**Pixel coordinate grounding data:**
================================
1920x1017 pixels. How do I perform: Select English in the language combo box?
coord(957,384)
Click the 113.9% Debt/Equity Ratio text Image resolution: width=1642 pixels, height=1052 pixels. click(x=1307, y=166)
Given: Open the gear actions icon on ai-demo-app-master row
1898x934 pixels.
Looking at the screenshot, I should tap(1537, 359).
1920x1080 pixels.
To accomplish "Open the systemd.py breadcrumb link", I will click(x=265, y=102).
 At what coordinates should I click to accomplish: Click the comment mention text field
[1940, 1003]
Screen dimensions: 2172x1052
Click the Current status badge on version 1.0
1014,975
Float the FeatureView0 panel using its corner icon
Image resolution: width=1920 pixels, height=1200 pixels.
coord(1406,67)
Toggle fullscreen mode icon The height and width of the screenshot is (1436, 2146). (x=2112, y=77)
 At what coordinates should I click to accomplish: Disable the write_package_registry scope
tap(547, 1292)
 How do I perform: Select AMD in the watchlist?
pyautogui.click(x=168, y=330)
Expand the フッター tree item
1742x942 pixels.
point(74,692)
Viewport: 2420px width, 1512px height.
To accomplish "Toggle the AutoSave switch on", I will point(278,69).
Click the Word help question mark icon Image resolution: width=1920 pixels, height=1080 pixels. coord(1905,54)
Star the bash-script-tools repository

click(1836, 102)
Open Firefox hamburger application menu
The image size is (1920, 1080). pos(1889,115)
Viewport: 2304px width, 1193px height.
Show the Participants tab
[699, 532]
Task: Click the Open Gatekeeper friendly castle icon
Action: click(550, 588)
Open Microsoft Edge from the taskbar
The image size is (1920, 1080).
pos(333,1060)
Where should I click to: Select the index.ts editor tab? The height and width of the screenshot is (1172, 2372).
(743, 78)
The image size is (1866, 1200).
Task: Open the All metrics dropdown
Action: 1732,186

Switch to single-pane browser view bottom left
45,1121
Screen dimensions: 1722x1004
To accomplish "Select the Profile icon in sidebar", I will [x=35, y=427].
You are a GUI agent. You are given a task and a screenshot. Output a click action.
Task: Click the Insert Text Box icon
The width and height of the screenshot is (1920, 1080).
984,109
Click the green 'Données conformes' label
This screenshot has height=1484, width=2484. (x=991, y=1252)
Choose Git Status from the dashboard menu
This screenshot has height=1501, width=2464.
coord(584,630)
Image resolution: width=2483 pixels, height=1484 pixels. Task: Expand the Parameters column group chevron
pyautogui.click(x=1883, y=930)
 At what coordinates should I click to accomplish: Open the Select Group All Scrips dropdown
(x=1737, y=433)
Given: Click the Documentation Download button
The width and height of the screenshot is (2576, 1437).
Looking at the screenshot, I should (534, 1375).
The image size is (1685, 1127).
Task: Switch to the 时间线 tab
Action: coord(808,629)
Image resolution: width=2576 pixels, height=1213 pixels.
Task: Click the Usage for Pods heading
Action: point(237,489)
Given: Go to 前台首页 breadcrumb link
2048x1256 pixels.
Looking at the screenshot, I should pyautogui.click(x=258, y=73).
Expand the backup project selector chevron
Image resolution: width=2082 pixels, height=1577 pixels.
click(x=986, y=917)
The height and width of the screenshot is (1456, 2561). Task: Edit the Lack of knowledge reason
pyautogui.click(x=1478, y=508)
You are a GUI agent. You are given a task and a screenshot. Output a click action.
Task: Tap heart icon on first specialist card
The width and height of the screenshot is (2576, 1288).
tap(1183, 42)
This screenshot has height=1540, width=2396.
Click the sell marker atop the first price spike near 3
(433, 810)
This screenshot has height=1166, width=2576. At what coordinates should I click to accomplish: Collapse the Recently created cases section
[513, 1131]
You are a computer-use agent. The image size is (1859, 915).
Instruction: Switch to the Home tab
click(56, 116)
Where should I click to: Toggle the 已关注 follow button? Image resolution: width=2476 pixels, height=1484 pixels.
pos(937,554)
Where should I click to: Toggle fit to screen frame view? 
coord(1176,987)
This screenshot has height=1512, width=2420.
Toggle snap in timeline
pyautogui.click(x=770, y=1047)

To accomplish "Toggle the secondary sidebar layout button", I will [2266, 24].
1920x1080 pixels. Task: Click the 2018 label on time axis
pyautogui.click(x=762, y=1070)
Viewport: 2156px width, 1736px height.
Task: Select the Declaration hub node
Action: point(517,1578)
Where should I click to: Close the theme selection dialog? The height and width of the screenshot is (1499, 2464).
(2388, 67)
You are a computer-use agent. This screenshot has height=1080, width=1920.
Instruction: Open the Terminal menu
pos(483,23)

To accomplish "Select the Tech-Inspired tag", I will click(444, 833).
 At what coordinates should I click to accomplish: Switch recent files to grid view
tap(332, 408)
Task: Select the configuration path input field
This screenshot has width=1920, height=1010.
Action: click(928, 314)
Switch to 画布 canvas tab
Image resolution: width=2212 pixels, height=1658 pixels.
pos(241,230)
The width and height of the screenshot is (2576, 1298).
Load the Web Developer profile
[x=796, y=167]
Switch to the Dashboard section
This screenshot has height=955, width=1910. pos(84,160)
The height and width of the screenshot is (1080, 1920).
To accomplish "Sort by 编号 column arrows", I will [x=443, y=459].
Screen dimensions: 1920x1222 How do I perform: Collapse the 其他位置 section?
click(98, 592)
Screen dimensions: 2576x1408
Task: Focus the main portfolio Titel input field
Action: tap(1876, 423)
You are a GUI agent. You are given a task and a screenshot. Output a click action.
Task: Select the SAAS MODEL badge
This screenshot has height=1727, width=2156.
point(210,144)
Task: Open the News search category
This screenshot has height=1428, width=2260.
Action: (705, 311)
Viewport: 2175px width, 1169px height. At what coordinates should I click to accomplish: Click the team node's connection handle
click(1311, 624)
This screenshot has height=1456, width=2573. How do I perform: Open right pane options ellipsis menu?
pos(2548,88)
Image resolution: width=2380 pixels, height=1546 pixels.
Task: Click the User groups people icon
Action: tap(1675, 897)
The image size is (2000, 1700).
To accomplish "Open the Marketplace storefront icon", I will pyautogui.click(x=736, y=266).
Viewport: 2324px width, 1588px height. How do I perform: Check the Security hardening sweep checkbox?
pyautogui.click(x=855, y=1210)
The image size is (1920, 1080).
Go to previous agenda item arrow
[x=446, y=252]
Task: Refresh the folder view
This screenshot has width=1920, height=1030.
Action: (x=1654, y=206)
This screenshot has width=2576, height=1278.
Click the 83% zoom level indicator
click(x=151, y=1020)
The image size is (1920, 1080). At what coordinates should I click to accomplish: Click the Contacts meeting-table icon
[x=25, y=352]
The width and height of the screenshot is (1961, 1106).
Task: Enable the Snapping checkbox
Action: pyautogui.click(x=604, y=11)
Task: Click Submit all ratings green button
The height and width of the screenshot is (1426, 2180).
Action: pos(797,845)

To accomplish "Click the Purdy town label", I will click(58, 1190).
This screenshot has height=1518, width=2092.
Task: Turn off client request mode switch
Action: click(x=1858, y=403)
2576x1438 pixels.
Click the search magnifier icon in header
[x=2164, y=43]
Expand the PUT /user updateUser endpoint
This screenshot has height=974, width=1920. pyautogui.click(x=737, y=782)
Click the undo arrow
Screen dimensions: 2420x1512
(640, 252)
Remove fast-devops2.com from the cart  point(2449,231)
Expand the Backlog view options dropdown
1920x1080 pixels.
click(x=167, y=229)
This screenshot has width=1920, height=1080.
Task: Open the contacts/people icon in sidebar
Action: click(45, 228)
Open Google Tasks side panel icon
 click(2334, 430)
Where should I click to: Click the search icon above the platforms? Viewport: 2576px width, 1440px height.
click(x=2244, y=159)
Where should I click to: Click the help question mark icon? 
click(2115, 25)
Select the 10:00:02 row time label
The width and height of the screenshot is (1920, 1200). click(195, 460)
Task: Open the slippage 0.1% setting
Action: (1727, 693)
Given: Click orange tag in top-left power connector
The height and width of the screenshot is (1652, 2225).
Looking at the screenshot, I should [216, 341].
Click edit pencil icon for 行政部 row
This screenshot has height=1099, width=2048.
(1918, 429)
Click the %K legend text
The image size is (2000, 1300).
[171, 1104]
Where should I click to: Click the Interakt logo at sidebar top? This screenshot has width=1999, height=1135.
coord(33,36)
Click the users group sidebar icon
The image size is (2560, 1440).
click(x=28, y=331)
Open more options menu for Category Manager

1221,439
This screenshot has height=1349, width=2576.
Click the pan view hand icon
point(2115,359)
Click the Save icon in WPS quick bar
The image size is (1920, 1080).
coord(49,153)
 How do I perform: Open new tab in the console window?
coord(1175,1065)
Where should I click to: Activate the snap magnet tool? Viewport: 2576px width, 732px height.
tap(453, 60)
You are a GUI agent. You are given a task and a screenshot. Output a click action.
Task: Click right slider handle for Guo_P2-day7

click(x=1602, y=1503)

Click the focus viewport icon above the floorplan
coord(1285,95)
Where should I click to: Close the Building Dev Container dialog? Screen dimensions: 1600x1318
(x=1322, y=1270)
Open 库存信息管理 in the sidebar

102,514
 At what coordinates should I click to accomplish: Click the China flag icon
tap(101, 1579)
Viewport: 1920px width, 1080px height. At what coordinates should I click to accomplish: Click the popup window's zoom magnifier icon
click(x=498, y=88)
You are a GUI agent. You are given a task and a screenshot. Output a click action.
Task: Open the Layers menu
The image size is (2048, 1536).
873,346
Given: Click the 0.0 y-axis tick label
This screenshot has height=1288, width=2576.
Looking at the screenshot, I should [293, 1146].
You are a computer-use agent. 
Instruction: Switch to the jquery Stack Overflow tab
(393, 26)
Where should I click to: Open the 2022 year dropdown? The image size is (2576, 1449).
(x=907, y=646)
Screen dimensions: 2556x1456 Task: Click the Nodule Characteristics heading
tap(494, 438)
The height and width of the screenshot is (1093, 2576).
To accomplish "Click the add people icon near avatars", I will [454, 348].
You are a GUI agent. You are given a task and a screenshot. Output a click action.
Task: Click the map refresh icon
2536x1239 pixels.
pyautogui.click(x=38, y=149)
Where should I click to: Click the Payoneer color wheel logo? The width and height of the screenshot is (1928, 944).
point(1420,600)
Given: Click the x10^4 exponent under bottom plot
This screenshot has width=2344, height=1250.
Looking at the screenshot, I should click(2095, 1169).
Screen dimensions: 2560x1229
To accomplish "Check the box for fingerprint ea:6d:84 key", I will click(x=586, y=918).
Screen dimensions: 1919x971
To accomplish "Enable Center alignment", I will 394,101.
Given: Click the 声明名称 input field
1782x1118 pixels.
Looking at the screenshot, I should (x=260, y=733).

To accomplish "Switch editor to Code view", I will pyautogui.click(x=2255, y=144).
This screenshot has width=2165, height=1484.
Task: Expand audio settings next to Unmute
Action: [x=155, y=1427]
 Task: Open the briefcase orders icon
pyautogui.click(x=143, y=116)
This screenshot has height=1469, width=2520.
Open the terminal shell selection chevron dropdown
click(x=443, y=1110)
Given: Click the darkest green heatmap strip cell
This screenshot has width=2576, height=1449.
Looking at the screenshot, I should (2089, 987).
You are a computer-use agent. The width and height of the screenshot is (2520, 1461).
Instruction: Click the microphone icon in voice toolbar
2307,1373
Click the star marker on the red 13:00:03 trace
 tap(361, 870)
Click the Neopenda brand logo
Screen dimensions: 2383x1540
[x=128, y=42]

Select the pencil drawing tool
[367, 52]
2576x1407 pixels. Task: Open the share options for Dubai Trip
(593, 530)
================================
**TASK:**
Copy each line in the entries above where the word "link" shows up.

**TASK ANSWER:**
To accomplish "Open the systemd.py breadcrumb link", I will click(x=265, y=102).
Given: Go to 前台首页 breadcrumb link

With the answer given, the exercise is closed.